It seems that there will be some refactoring of the tokenizer code. Regarding this, I'd like to recall my proposal on readline hooks. It would be nice if char* based PyOS_Readline API was replaced by a Python str based hook customizable by Python code. I propose to add function sys.readlinehook accepting optional prompt and returning a line read interactively from a user. There would also be sys.__readlinehook__ containing the original value of sys.readlinehook (similarly to sys.(__)displayhook(__), sys.(__)excepthook(__) and sys.(__)std(in/out/err)(__)).

Currently, the input is read from C stdin even if sys.stdin is changed (see http://bugs.python.org/issue17620). This complicates fixing http://bugs.python.org/issue1602 – the standard sys.std* streams are not capable of communicating in Unicode with Windows console, and replacing the streams with custom ones is not enough – one has also to install a custom readline hook, which is currently complicated. And even after installing a custom readine hook one finds out that Python tokenizer cannot handle UTF-16, so he has to wrap the custom stream objects just to let their encoding attribute have a different value, because readlinehook currently returns char* rather than a Python string. For more details see the documentation of my package: https://github.com/Drekin/win-unicode-console.

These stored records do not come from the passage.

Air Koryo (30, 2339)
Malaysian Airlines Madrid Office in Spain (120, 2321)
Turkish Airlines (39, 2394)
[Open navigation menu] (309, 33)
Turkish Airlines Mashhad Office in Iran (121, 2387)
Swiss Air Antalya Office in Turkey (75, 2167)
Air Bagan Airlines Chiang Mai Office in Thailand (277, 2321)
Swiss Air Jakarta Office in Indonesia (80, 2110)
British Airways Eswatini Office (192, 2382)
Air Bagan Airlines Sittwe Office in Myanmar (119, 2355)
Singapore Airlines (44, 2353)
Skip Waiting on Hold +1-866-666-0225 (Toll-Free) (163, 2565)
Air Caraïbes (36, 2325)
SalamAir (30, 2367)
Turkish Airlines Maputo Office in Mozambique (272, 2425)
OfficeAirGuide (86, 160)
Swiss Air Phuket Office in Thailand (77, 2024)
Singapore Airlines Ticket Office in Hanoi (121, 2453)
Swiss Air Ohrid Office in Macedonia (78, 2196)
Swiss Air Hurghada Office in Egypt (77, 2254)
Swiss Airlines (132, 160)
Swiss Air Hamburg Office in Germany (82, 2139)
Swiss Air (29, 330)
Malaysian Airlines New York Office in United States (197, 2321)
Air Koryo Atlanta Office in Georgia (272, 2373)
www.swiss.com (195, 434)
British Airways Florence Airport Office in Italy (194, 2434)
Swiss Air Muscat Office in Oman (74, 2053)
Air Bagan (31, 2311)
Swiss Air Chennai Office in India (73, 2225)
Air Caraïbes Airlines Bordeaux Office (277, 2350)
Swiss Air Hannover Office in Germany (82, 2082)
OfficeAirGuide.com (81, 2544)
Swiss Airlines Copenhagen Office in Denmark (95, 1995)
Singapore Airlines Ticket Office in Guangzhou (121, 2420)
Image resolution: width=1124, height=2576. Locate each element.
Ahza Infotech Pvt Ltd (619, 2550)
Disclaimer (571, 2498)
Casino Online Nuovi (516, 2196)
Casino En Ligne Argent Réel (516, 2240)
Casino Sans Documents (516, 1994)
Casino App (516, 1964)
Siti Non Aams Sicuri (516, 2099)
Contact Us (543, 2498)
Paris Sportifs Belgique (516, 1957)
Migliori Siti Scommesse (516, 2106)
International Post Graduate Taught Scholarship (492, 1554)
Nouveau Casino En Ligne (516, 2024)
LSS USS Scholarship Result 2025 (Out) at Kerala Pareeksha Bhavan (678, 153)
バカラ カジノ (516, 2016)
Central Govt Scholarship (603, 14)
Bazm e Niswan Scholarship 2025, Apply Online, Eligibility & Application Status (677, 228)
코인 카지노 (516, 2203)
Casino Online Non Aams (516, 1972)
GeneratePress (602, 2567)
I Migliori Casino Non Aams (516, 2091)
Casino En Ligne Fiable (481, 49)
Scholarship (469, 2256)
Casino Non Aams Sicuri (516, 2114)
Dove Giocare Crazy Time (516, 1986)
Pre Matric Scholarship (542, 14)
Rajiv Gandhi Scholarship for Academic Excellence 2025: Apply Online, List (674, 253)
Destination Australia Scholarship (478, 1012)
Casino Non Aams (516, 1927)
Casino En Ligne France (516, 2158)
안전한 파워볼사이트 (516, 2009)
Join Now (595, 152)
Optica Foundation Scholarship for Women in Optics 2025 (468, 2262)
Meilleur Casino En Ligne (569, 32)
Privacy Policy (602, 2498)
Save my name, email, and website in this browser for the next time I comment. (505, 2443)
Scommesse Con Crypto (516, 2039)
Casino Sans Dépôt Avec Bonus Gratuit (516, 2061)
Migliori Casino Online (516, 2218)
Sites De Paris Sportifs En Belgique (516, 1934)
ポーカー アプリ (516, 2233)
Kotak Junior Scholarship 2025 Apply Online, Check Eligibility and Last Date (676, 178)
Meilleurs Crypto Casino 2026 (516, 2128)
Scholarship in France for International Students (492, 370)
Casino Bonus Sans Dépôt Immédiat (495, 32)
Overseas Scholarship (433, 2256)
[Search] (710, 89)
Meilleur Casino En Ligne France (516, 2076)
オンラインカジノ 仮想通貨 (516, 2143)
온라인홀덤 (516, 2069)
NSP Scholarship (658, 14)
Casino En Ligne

The pyreadline package also sets up a custom readline so it would benefit if doing so would be easier. Moreover, the two consumers of PyOS_Readline API – the input function and the tokenizer – assume a different encoding of the bytes returned by the readlinehook. Effectively, one assumes sys.stdout.encoding and the other sys.stdin.encoding, so if these two are different, there is no way to implement a correct readline hook.

If sys.readlinehook was added, the builting input function would be just a thin wrapper over sys.readlinehook removing the newline character and turning no input into EOFError. I thing that the best default value for sys.readlinehook on Windows would be stdio_readline – just write the prompt to sys.stdout and read a line from sys.stdin. On Linux, the default implementation would call GNU readline if it is available and sys.stdin and sys.stdout are standard TTYs (the check present in the current implementation of the input function), and it would call stdio_readline otherwise.